Title: The Unbearable Book Club for Unsinkable Girls
Author: Julie Schumacher
Expected publication: May 8th 2012 by Random House Children’s Books
Source: Received for review from the publisher via NetGalley
Goodreads summary:
I’m Adrienne Haus, survivor of a mother-daughter book club. Most of us didn’t want to join. My mother signed me up because I was stuck at home all summer, with my knee in a brace. CeeCee’s parents forced her to join after cancelling her Paris trip because she bashed up their car. The members of “The Unbearable Book Club,” CeeCee, Jill, Wallis, and I, were all going into eleventh grade A.P. English. But we weren’t friends. We were literary prisoners, sweating, reading classics, and hanging out at the pool. If you want to find out how membership in a book club can end up with a person being dead, you can probably look us up under mother-daughter literary catastrophe. Or open this book and read my essay, which I’ll turn in when I go back to school.
Review:
I confess, I made the mistake of judging a book by its cover before I began reading The Unbearable Book Club for Unsinkable Girls by Julie Schumacher.
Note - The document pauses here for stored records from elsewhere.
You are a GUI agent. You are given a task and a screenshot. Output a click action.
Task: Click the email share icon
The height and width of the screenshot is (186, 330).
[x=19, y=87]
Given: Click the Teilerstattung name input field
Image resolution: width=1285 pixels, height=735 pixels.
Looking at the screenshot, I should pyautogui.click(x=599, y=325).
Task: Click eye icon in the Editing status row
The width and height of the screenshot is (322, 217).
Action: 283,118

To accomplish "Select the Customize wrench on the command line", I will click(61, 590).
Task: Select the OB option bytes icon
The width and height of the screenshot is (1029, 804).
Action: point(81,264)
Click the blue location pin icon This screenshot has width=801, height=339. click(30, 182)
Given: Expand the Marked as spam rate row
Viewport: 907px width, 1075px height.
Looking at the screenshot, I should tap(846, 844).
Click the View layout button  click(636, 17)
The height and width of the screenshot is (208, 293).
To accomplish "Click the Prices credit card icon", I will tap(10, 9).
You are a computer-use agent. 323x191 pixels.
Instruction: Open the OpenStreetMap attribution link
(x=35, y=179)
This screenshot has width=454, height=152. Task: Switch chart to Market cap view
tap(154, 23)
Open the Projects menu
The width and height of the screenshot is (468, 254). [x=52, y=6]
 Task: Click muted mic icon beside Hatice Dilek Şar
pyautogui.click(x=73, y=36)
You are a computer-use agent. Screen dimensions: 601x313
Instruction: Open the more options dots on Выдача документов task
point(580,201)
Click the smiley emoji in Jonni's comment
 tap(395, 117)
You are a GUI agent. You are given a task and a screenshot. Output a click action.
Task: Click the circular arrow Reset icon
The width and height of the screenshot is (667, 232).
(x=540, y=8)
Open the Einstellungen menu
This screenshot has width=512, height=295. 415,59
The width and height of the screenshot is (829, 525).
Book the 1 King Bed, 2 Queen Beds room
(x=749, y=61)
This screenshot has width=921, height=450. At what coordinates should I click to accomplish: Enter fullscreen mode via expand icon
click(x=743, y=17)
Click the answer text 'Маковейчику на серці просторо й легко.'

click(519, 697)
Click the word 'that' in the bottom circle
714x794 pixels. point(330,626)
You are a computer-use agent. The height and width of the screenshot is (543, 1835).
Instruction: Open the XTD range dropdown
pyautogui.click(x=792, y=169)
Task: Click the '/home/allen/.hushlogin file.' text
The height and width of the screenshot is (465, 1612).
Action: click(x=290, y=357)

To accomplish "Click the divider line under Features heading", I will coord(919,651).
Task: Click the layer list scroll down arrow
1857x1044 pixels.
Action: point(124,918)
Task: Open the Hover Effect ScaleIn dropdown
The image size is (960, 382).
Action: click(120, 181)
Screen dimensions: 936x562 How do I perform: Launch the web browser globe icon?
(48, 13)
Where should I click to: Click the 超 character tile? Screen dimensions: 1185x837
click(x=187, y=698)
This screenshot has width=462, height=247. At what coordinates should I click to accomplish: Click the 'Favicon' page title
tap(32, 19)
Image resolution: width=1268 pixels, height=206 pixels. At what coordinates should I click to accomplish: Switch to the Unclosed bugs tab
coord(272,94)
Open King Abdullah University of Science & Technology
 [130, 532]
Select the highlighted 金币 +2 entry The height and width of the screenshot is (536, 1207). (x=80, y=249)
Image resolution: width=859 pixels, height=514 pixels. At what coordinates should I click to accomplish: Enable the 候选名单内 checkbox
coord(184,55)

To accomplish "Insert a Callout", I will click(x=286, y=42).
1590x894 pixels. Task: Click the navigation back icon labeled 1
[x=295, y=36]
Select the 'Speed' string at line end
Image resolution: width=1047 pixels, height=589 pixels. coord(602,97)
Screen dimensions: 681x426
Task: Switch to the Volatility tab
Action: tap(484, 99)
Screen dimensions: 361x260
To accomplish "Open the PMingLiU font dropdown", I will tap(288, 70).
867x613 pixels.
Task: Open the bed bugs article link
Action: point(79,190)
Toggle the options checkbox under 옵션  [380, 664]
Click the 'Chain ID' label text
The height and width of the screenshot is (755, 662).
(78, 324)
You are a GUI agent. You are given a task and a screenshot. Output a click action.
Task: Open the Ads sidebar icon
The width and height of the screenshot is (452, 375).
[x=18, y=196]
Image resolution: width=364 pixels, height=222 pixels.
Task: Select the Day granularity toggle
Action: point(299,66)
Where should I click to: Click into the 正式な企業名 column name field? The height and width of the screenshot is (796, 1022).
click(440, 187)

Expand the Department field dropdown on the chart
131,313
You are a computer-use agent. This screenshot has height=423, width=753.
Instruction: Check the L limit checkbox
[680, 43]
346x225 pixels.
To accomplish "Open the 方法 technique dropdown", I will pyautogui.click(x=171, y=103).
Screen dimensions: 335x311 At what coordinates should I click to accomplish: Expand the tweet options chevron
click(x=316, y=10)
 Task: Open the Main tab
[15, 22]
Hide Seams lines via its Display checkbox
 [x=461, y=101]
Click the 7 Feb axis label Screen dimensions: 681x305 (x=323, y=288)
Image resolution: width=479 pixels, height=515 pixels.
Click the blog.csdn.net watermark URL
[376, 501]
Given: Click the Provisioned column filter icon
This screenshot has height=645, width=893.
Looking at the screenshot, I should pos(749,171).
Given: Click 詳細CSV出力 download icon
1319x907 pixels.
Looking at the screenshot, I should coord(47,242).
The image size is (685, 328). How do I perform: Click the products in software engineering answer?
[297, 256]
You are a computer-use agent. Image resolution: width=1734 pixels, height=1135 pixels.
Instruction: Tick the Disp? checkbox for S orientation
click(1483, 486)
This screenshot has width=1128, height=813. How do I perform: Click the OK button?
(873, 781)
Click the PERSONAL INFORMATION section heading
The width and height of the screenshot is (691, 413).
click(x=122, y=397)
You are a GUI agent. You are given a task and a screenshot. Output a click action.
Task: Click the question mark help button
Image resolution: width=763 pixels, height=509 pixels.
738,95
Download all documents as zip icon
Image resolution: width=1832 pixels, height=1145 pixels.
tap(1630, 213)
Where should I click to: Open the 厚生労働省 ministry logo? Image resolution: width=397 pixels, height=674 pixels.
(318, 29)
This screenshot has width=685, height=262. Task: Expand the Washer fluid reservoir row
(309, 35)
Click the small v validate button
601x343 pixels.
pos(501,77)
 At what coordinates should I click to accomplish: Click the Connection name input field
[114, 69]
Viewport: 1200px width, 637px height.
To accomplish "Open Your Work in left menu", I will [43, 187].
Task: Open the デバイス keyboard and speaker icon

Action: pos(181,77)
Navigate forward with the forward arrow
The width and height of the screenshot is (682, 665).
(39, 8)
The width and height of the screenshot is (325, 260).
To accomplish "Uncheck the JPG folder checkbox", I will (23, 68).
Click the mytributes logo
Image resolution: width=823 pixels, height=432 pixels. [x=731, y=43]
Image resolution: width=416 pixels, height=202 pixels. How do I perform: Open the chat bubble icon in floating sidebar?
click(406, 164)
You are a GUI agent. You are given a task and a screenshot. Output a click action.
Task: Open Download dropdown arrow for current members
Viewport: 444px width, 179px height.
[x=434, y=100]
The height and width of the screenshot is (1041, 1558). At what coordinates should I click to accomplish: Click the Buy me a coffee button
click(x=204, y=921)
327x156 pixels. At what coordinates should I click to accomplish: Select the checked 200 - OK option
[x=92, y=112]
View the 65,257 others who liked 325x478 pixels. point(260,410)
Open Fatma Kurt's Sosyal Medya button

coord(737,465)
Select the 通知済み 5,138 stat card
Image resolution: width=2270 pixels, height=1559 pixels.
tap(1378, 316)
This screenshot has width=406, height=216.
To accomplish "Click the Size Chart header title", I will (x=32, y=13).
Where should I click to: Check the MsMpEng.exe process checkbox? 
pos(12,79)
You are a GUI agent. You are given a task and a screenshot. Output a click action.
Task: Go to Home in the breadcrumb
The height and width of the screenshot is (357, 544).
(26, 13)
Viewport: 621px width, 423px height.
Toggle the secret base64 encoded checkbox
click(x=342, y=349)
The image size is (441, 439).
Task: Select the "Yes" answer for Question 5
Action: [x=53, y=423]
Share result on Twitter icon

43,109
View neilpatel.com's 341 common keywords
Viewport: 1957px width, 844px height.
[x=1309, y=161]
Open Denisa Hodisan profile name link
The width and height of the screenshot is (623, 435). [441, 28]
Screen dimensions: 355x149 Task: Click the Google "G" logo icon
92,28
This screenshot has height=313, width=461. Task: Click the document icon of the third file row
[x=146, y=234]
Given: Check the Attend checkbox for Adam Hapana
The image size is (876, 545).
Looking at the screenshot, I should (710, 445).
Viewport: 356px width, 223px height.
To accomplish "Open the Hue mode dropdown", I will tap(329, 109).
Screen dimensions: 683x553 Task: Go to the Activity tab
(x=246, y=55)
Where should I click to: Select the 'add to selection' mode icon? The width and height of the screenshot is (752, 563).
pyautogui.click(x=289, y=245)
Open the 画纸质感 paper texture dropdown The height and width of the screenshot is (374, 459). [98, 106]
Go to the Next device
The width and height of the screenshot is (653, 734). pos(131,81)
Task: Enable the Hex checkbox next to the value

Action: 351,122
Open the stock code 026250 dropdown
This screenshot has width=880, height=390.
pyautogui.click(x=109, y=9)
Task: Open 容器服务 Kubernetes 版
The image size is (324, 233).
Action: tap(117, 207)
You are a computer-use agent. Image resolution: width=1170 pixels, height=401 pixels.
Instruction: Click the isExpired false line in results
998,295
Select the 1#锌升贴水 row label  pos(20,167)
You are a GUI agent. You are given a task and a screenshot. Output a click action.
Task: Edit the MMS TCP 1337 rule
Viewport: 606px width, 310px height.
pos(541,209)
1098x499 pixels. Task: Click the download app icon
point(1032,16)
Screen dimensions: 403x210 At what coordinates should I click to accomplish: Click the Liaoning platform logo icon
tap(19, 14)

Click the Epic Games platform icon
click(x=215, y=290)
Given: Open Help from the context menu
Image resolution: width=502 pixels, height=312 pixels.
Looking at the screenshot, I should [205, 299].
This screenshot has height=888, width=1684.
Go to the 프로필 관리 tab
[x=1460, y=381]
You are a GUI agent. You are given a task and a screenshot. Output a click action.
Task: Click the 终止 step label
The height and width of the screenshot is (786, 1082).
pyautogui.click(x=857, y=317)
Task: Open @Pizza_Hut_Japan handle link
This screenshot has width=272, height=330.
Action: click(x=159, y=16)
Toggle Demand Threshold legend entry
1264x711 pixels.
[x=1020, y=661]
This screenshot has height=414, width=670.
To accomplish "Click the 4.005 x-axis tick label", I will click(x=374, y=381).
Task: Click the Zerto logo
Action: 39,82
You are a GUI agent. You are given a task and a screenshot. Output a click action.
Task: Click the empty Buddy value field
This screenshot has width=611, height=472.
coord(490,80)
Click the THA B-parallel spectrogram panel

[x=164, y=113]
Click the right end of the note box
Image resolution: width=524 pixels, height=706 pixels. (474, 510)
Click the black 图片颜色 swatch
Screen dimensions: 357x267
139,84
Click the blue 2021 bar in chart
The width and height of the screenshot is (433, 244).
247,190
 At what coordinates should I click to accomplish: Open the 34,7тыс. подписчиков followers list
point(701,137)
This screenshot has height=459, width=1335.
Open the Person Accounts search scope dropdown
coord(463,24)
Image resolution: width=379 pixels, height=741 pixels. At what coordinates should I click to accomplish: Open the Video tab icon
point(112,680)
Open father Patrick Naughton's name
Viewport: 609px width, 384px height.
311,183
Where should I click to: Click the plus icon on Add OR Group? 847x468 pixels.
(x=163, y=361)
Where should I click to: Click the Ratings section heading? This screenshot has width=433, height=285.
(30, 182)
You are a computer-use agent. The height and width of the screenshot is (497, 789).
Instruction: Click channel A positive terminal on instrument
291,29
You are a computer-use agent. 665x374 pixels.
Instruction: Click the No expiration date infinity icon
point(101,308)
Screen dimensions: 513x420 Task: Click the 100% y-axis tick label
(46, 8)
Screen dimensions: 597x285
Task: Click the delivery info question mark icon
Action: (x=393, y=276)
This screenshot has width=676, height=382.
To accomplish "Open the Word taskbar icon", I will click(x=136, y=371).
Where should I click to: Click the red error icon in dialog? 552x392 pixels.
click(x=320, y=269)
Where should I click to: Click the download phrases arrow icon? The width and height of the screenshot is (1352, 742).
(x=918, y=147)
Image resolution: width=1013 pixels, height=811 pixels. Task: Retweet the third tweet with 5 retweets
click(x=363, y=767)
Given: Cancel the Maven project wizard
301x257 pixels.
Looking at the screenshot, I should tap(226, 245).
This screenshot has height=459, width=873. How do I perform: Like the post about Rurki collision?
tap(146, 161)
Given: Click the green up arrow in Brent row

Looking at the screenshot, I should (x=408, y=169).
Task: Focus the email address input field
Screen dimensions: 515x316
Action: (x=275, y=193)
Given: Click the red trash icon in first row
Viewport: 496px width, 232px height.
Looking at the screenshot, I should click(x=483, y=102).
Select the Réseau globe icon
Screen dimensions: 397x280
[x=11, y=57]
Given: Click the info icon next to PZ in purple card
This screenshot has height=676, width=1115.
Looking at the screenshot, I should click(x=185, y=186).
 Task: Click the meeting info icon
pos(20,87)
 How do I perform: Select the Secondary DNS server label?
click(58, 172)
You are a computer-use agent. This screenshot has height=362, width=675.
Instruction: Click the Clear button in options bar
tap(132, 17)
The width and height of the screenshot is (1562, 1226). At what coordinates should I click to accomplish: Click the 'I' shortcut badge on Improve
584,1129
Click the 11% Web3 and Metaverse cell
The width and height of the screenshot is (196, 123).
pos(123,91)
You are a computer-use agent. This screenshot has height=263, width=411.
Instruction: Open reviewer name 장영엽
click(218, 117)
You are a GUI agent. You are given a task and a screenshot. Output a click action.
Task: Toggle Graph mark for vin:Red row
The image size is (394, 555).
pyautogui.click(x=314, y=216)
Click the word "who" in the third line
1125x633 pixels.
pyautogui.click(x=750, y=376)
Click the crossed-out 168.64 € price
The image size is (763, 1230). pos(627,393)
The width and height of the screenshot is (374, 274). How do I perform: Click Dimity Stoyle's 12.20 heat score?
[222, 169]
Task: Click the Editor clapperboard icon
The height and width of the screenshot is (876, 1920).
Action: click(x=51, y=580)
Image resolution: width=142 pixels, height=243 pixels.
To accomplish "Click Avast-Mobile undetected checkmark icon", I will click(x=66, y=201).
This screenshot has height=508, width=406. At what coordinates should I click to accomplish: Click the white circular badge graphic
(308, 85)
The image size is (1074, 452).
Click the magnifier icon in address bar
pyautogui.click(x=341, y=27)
The lovely pool water, the casually tan legs, the cute nail polish and a book. I assumed that I was going off on a journey with a totally light novel.
I was slightly mistaken.
In addition to a certain degree of lightness and humor, Julie Schumacher delivers a novel of surprising depth in The Unbearable Book Club for Unsinkable Girls.
Narrator Adrienne, alongside classmates CeeCee, Jill, and Wallis have found themselves completing their summer reading assignments in a Mother-Daughter book club. The girls have virtually nothing in common beyond the fact that they’ll all be taking AP English next year as Juniors. The novel is Adrienne’s essay, defining literature analysis terms with each chapter that I myself first learned beginning in my AP English class junior year.
Adrienne draws parallels from the required reading to her own life. A voracious reader, it was therefore easy for me to draw my own parallels from my thoughts to hers. One of my favorite moments is when she says:
“To me, a recently read novel was like a miniature planet: only a few hours earlier I had been breathing its air and living contentedly among its people”*
There are a ton of laugh-out-loud moments found in the interactions of the girls. CeeCee’s attitude, in particular, surprised a laugh from me more than once. Adrienne’s description of some of the other girls and people also had me giggling. Every time she said that Wallis “growled” some dialogue, I couldn’t help but snicker imagining someone growling out a perfectly ordinary phrase.
This isn’t a book about boys. Honestly, it’s not even really a book about friendships because I doubt CeeCee, Jill, Adrienne, and Wallis will ever truly talk to each other again now that the summer and the book club are over. It’s about connecting. Adrienne connects with the other girls, with the literature, with her mom. And I found my eyes welling up with tears over it because the book connected with me.
Overall rating: 4/5. Humor, depth, books, and connectivity. I can’t say I’d ask for much more.